• **TO DO**
1 – In the addiction recovery text, rewrite the paragraph that begins "If you aren't employed at the moment" more briefly, keeping its main facts.
2 – From the addiction recovery text, return word for word the part that opens with the words containing "Boredom is one" and closes with "back on course.".

• **TEXT PROVIDED**

---

Dealing with addiction brings on a myriad of obstacles to overcome. It’s not uncommon for many individuals to fall off of the wagon before finally clinging to sobriety. The allure of addiction is enticing for the addict, no doubt, as it promises to hold the power of relieving many of life’s anxieties (at least for the moment).
So how do you deal with the temptations of addiction? There is, unfortunately, no blueprint to get you through. Much like most monumental things in life, you have to figure it out as you go. Here are 5 practical ways that might help you hang in there though. Sobriety is possible. It doesn’t hurt to give these tips a try.
1. Stay occupied.
Boredom is one of the main causes of relapse. You've heard the saying, "Idle hands are the devil's workshop." That, my friends, is referring to you. From brushing your teeth and drinking your morning cup of joe to walking the dog and setting off to work, you should make plans every day. That way, when life throws you a curveball, it will be much easier for you to get back on course.
If you aren't employed at the moment, you can find things to fill your day. Visit your parents or grandparents, organize your belongings, keep a journal, try yoga or meditation. Some of these things may not seem very exciting, but it is better than doing nothing. The purpose of these activities is not to replace the thrill of the high, but rather it’s an exercise in productivity.
2. Make new friends.
As an addict in recovery, you can't go back to hanging out with the people you once used with. No matter how nice they were, how long you've known them, whether they are active in use or recovery themselves, you have to move on a find a different tribe. If church is your thing, opt for faith-based rehab or join a church group and make sure to take part in their social activities. It's a good way to meet like-minded individuals. The next time you get invited to a work function after hours, go! Make new friends. Join a sporting club, softball, volleyball or rugby. Do you like motorcycles or vintage cars? There are social clubs for those interests too. The point is, find a group that you can feel a part of. It’s always hard to make new friends and suffering from a substance use disorder can make that task even harder, but you have to do it. It is paramount to your recovery to surround yourself with a sober support network.

---

• **DATA PROVIDED**

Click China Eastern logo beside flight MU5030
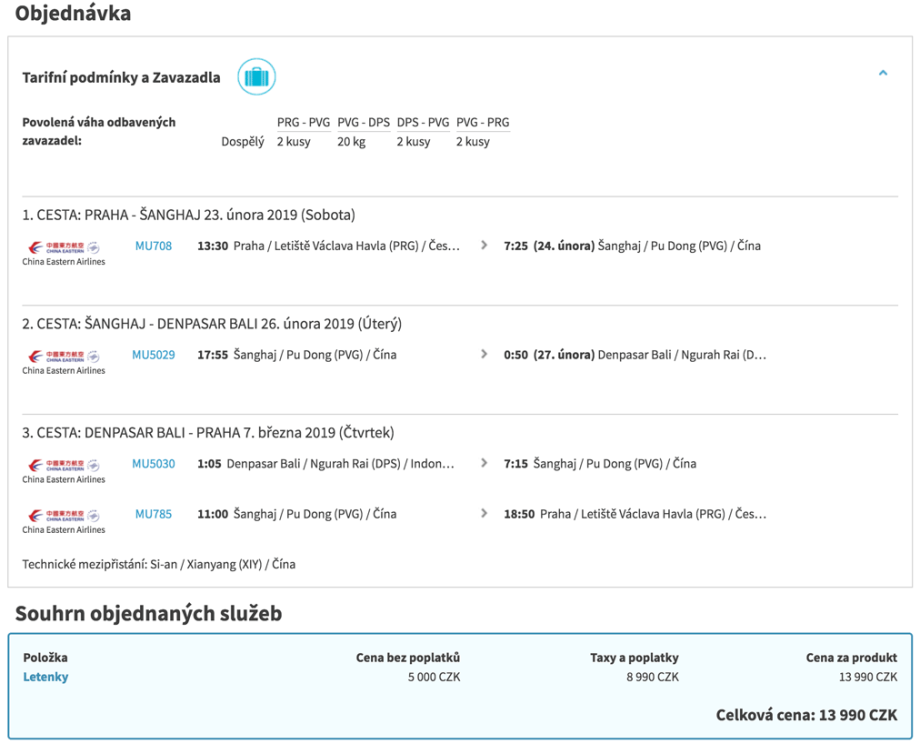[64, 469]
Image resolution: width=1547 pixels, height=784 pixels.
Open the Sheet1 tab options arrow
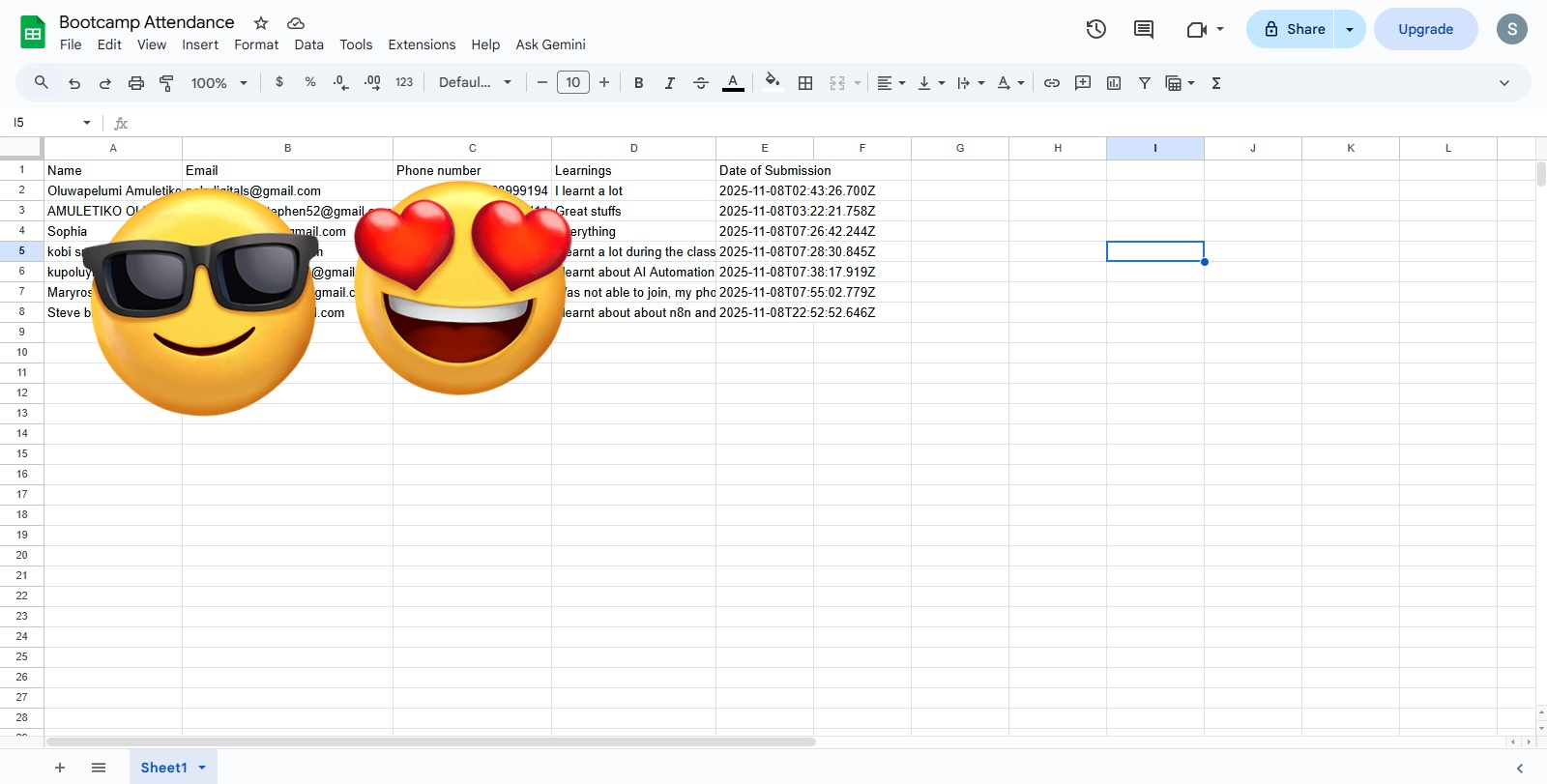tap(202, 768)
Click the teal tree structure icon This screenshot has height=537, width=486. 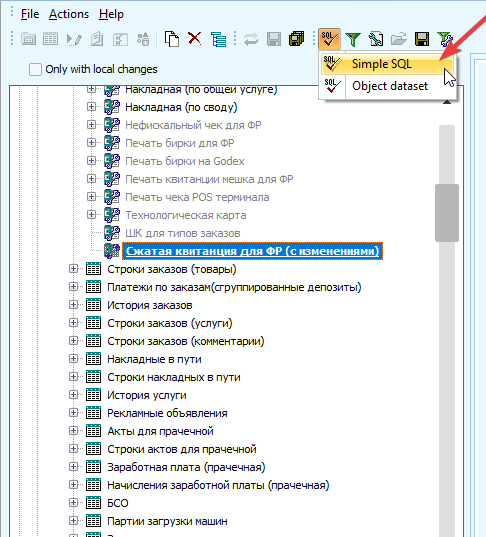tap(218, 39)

---

• **SET OF ANSWERS**
1 – If you're unemployed, fill your day with activities such as visiting parents or grandparents, organizing your belongings, keeping a journal, or trying yoga or meditation. These may not seem exciting, but they beat doing nothing. Their purpose is productivity, not replacing the thrill of the high.

2 –
Boredom is one of the main causes of relapse. You've heard the saying, "Idle hands are the devil's workshop." That, my friends, is referring to you. From brushing your teeth and drinking your morning cup of joe to walking the dog and setting off to work, you should make plans every day. That way, when life throws you a curveball, it will be much easier for you to get back on course.